For instance types that provide local disks, refer to Lsv2-series. The following takes Standard_L8s_v2 as an example:

  1. Create a node pool with local storage for TiKV.

    Modify the instance type of the TiKV node pool in the az aks nodepool add command to Standard_L8s_v2:

    az aks nodepool add --name tikv \
        --cluster-name ${clusterName}  \
        --resource-group ${resourceGroup} \
        --node-vm-size Standard_L8s_v2 \
        --zones 1 2 3 \
        --aks-custom-headers EnableAzureDiskFileCSIDriver=true \
        --node-count 3 \
        --enable-ultra-ssd \
        --labels dedicated=tikv \
        --node-taints dedicated=tikv:NoSchedule
    

    If the TiKV node pool already exists, you can either delete the old group and then create a new one, or change the group name to avoid conflict.

  2. Deploy the local volume provisioner.

    You need to use the local-volume-provisioner to discover and manage the local storage.
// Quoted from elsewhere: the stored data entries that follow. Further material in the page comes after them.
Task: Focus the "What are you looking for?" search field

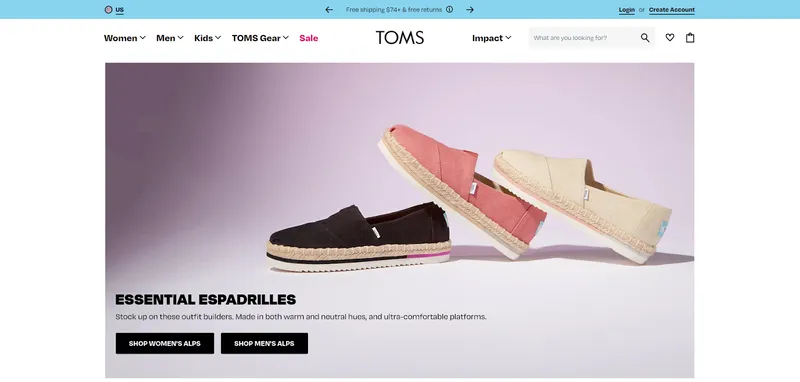Action: [585, 38]
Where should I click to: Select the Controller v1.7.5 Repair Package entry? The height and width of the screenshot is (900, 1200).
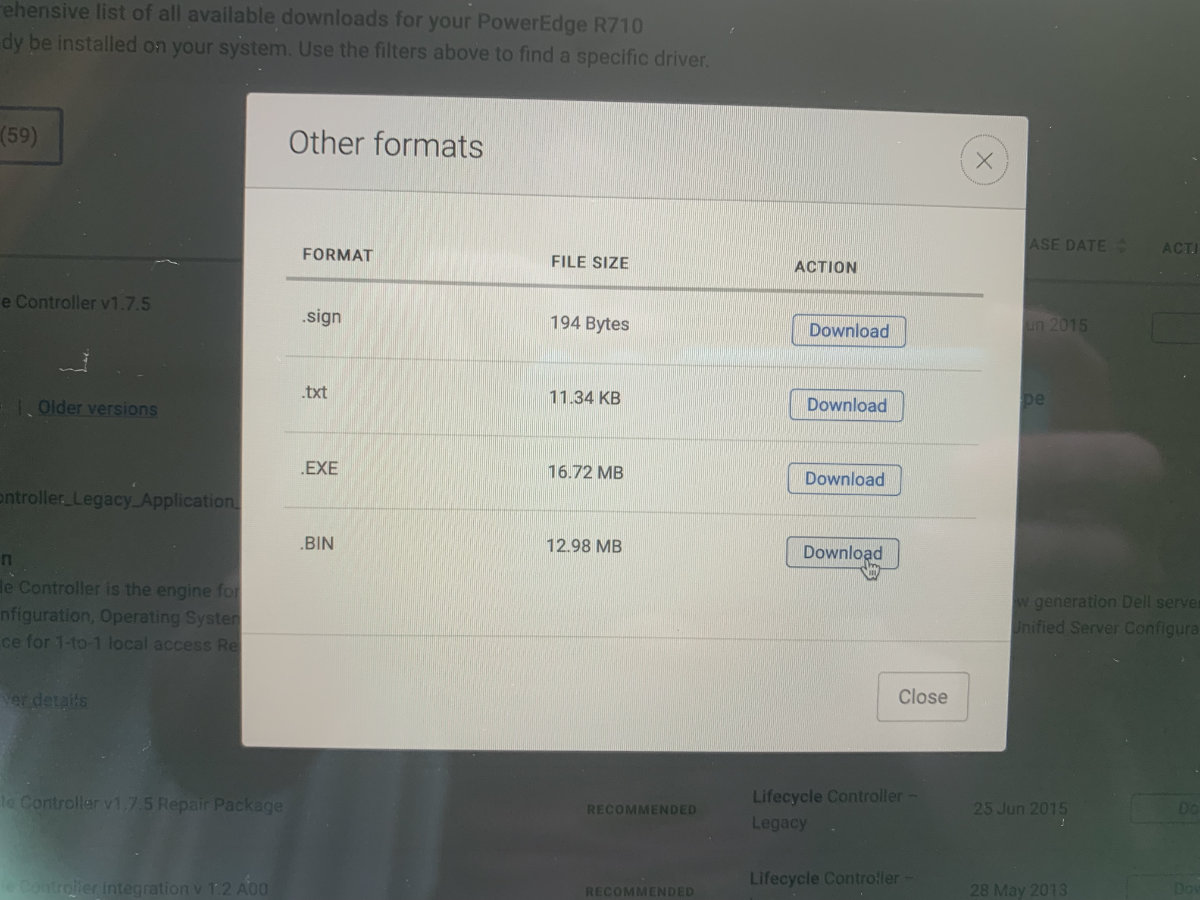click(142, 804)
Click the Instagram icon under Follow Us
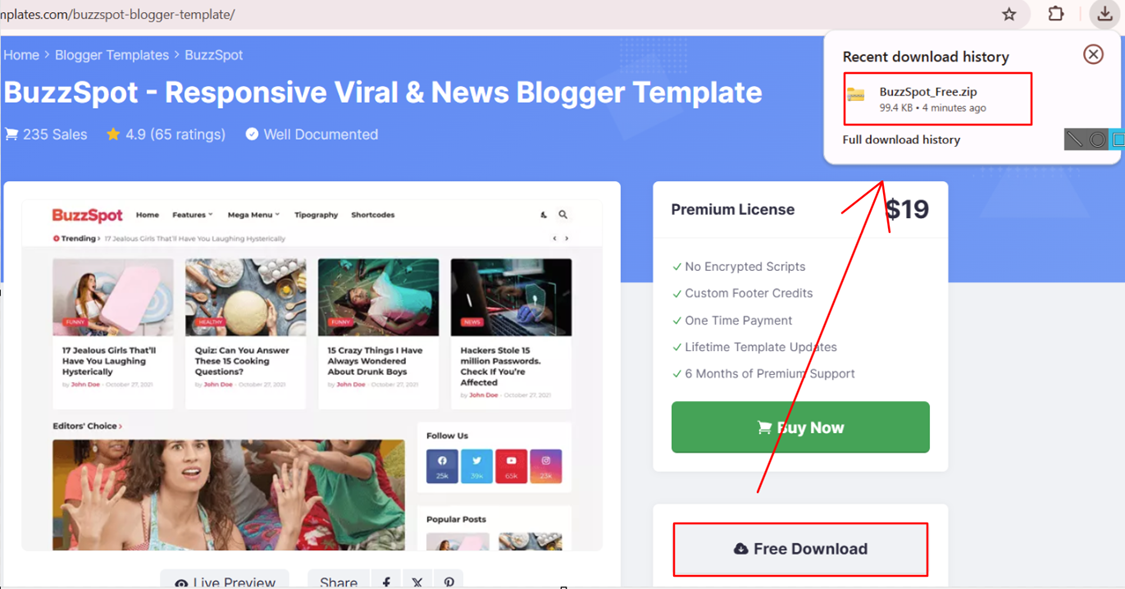Image resolution: width=1125 pixels, height=589 pixels. pyautogui.click(x=546, y=466)
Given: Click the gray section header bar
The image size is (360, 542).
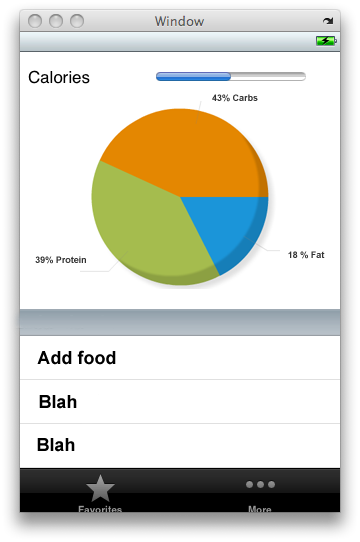Looking at the screenshot, I should tap(180, 323).
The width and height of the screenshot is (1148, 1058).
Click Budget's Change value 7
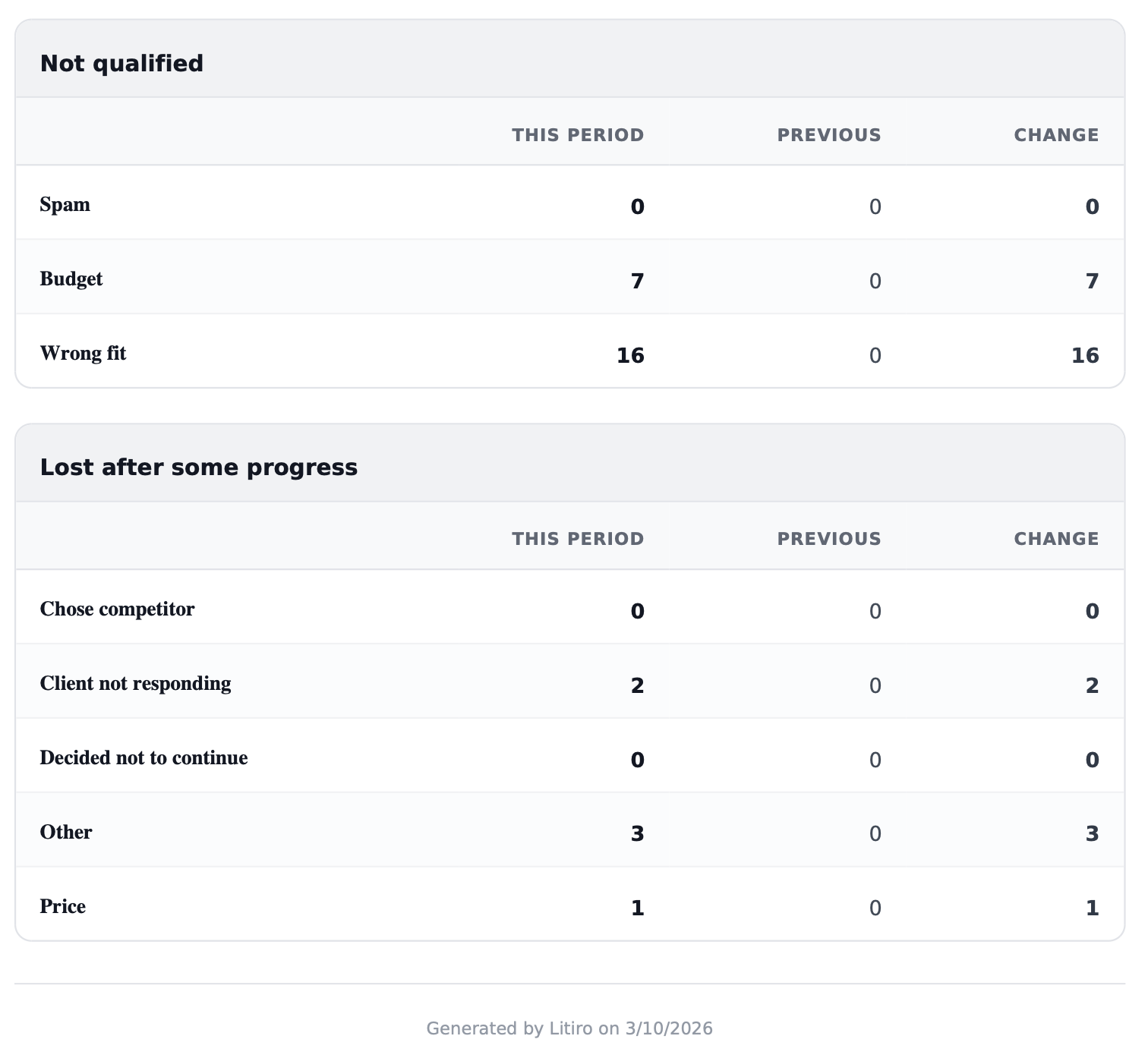point(1092,282)
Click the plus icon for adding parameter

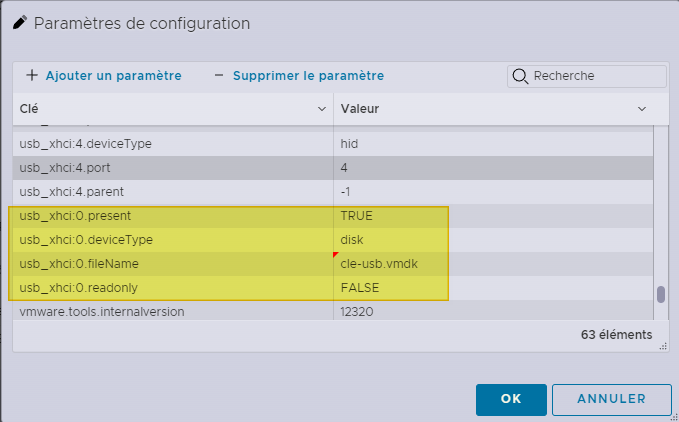tap(32, 75)
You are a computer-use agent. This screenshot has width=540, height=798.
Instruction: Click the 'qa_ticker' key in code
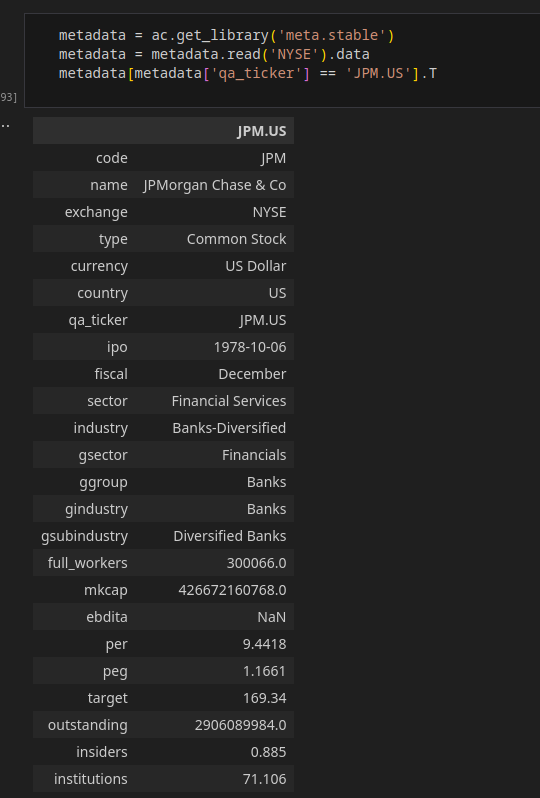tap(257, 73)
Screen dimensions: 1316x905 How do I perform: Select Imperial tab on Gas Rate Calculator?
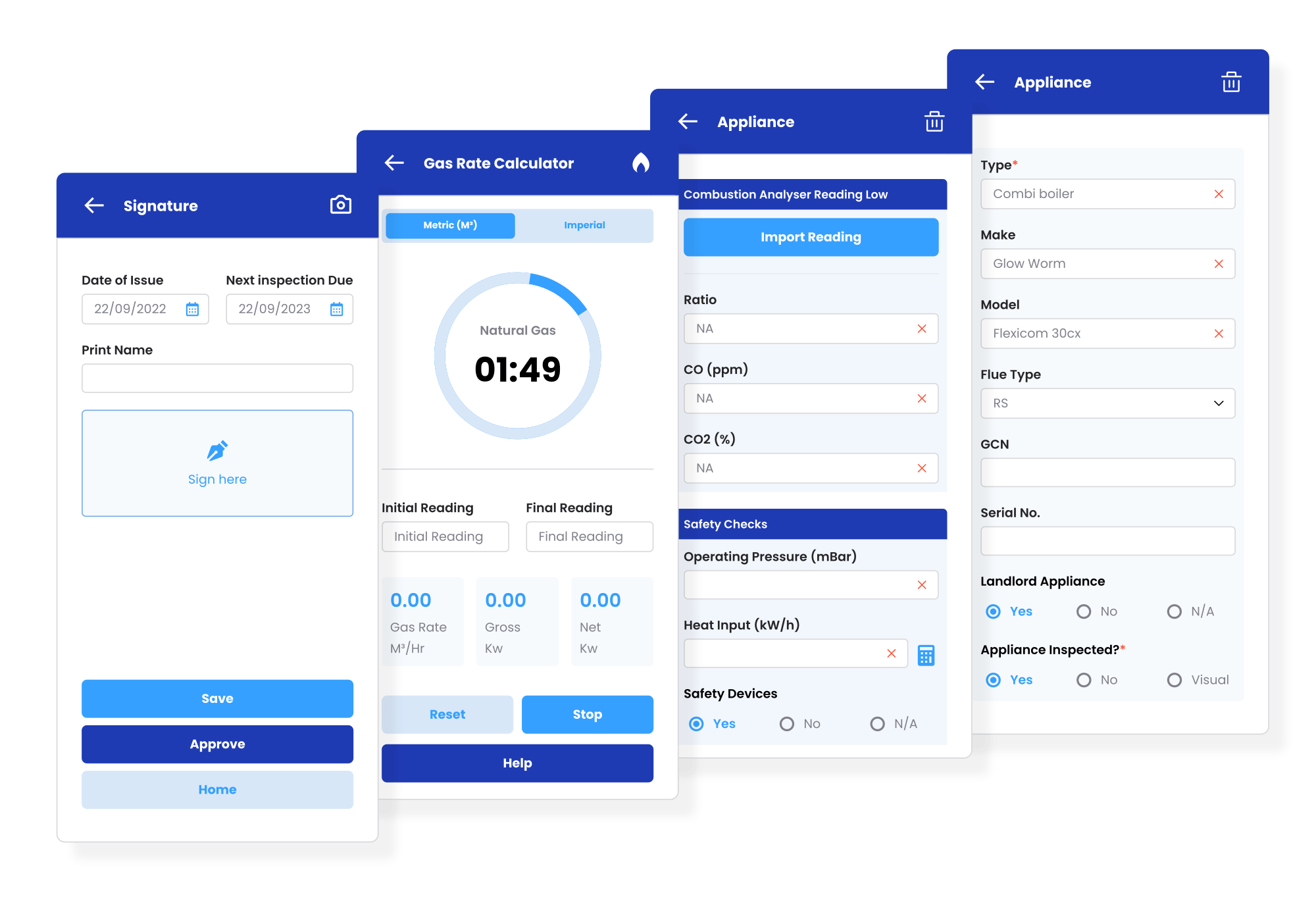click(584, 225)
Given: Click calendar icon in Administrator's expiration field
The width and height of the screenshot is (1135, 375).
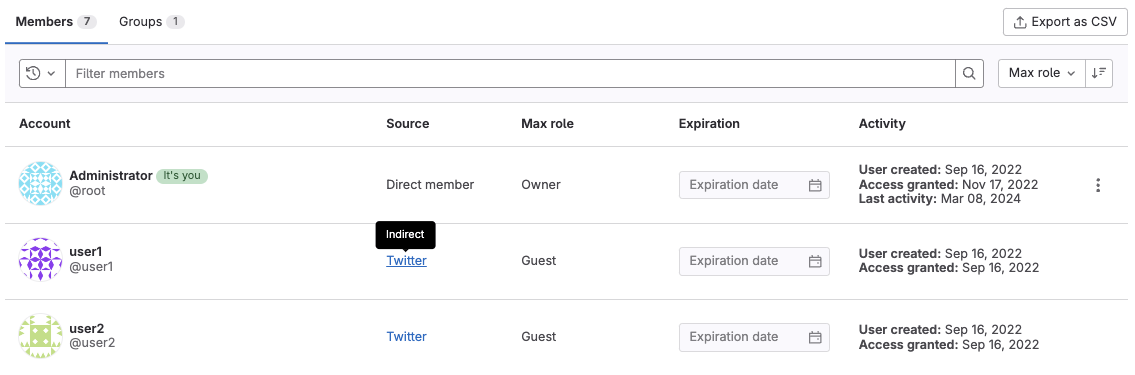Looking at the screenshot, I should (x=815, y=185).
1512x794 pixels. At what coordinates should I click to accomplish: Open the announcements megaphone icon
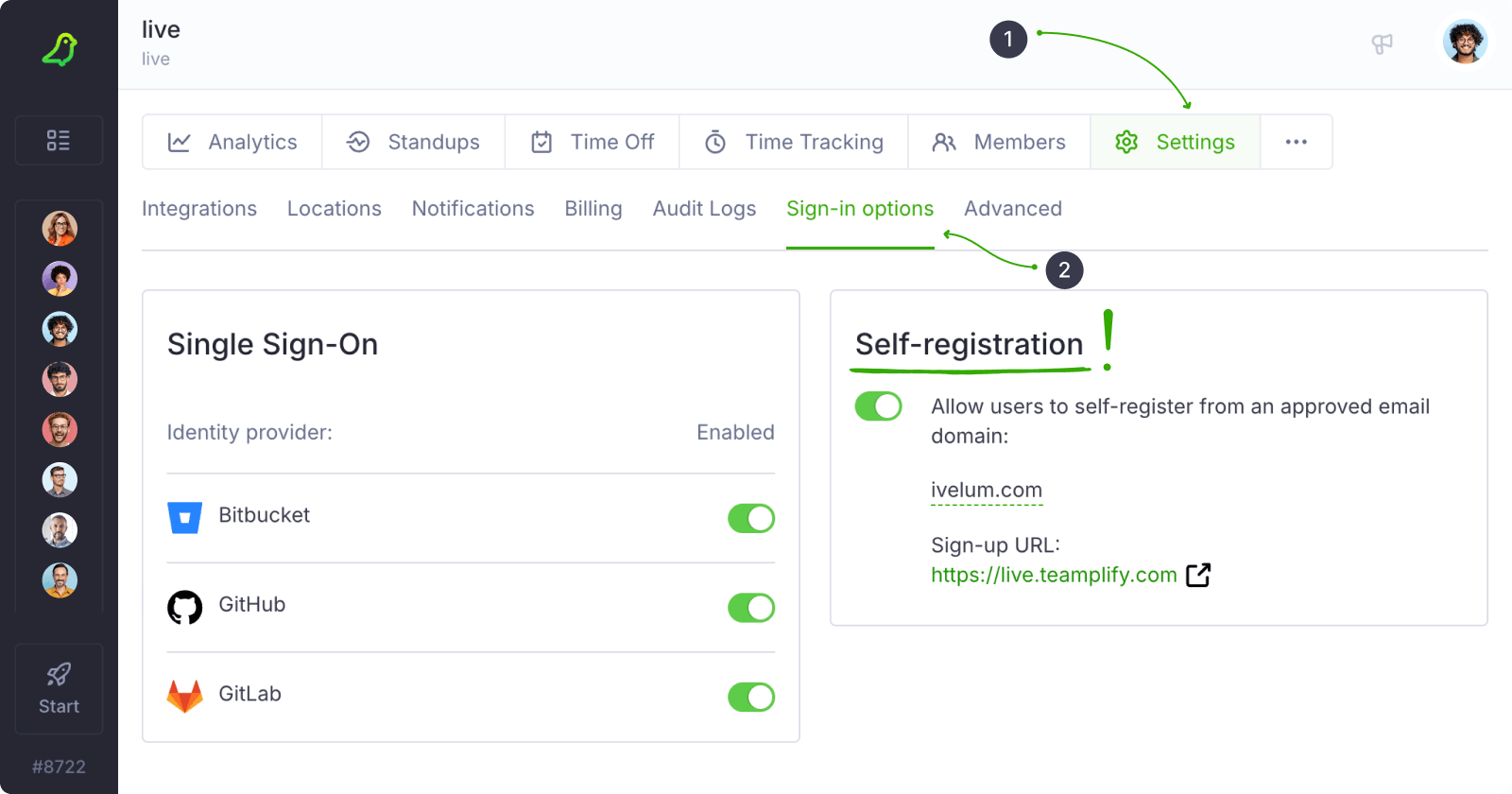click(1382, 43)
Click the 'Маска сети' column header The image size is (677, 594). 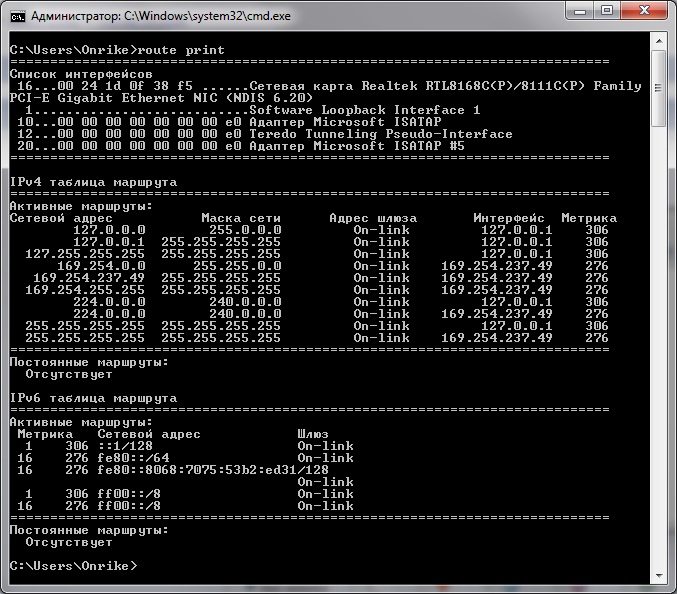[x=240, y=218]
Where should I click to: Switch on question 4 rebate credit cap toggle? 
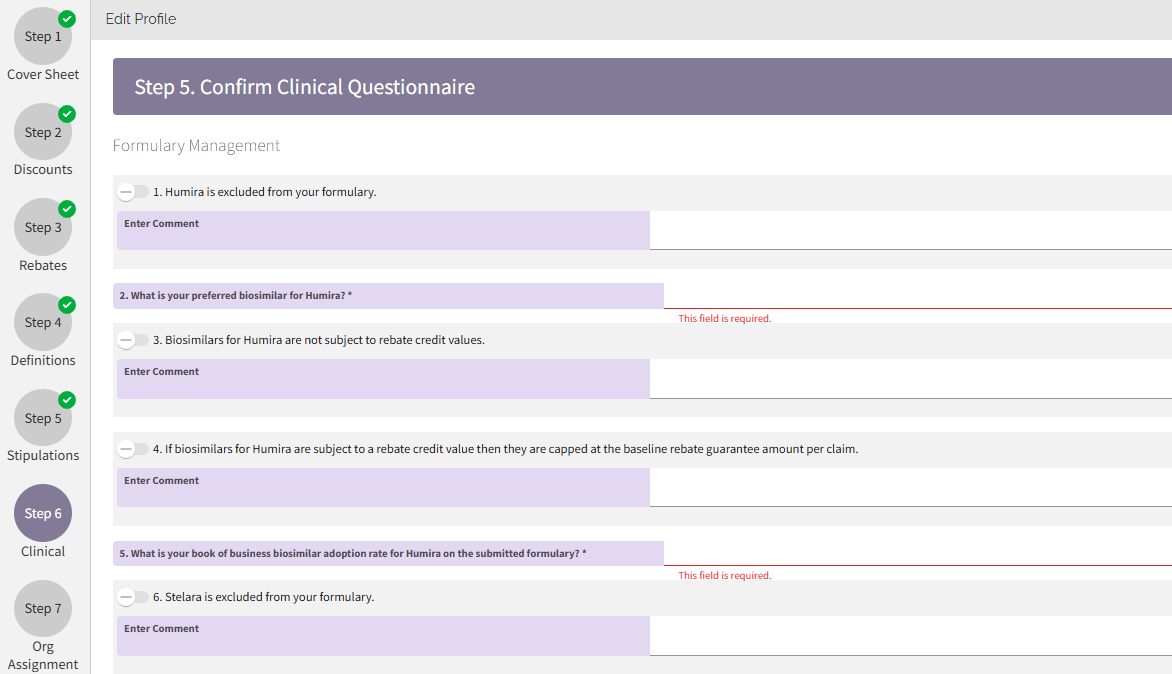click(132, 449)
Run the following command to deploy and create a local-storage storage class:

    kubectl apply -f https://raw.githubusercontent.com/pingcap/tidb-operator/v1.3.2/manifests/eks/local-volume-provisioner.yaml
    
  3. Use local storage.

    After the steps above, the local volume provisioner can discover all the local NVMe SSD disks in the cluster.

    Add the tikv.storageClassName field to the tidb-cluster.yaml file and set the value of the field to local-storage.